İşsizlik ödeneği alabilmek için bu prim sürelerini tamamlamak Türkiye gibi işe giriş çıkışların sık yaşandığı bir ülkede gerçekten zor. Bu nedenle prime ilişkin bu süreler biraz yumuşatılırsa, daha çok sayıda işsiz, işsizlik ödeneğinden yararlanabilir. Nitekim son rakamlara göre işsizlik sigortası fonunda 53 milyar 521 milyon TL birikti. Ancak bu paranın Mart 2002 tarihinden 31 Aralık 2011 tarihine kadar toplamda sadece 4 milyar 541 milyon TL'si işsizlik ödeneği için ayrıldı. Bu rakamın artırılmaması için herhangi bir neden yok. Hem böylece bu paralar tam da hak ettiği yere gitmiş olur.
Bir başka seçenek de işsizlik ödeneği miktarını arttırmayıp, işsizlik ödeneği ödenen günlerin sayısını artırmak olabilir. Gerçi bu durum işsizlik süresini uzatır endişesiyle uygulanmak istenmeyebilir. Halen işsiz kalınan tarihten önceki son üç yıl içinde 600 gün prim ödeyenlere 6 ay, 900 gün prim ödeyenlere 8 ay ve 1080 gün prim ödeyenlere de 10 ay işsizlik ödeneği ödeniyor.
İşinde yüksek ücret alanlar için işsizlik ödeneği çok yetersiz
İşsizlik ödeneği ile ilgili bir başka çelişkili durumda işsizlik ödeneği miktarının işteyken alınan son ücretle ilgisinin çok sınırlı olması. Bu konu bilhassa yüksek ücret alanlar için önemli. İşsizlik ödeneğinin en yüksek tutarı brüt asgari ücret tutarının yüzde 80'ini geçemez. Bu durumda yüksek ücret alanla düşük ücret alan arasında işsizlik ödeneği bakımından pek fark kalmıyor.
Yani en son dört aylık prime esas kazançlar ortalaması hesabıyla ücreti 5000 TL olan bir kişi işsiz kaldığında en fazla brüt asgari ücretin yüzde 80'i olan 532 TL.'yi alacak. Bu nedenle son ücrete duyarlı kademeli bir işsizlik ödeneği düzenlemesi yapılması şart gibi.
İşsizler ile ilgili bir başka konu da "gelir testi" ile alakalı.
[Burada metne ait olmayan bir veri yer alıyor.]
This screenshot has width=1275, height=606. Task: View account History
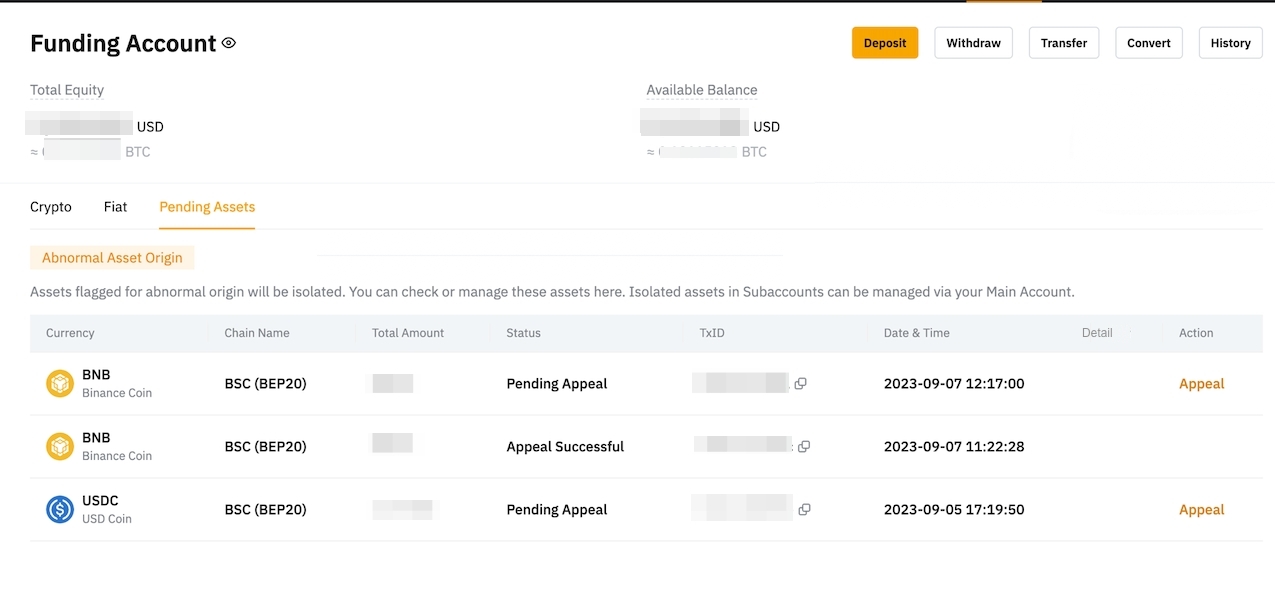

İşsizlerin gelir testi yaptırmasıyla ilgili olarak kafalar çok karışık. Ancak hemen belirtelim, eğer kişi işsiz ve bakmakla yükümlü olunan kişi değilse, bunların gelir testi yaptırması zorunlu. Haklı olarak bu zorunluluk eleştiriliyor. Çünkü gelir testinde hane halkı toplam gelirinden hareket edildiği ve gelir yerine harcamalar esas alındığı için, işsiz olan bir kişinin geliri, test sonucunda asgari ücretin üçte birinden fazla çıkabilir. Dolayısıyla bu kişi de prim ödemek zorunda kalabilir. Uygulamada ortaya çıkacak bu durum sosyal adalet duygusunun zedelenmesine neden olacaktır.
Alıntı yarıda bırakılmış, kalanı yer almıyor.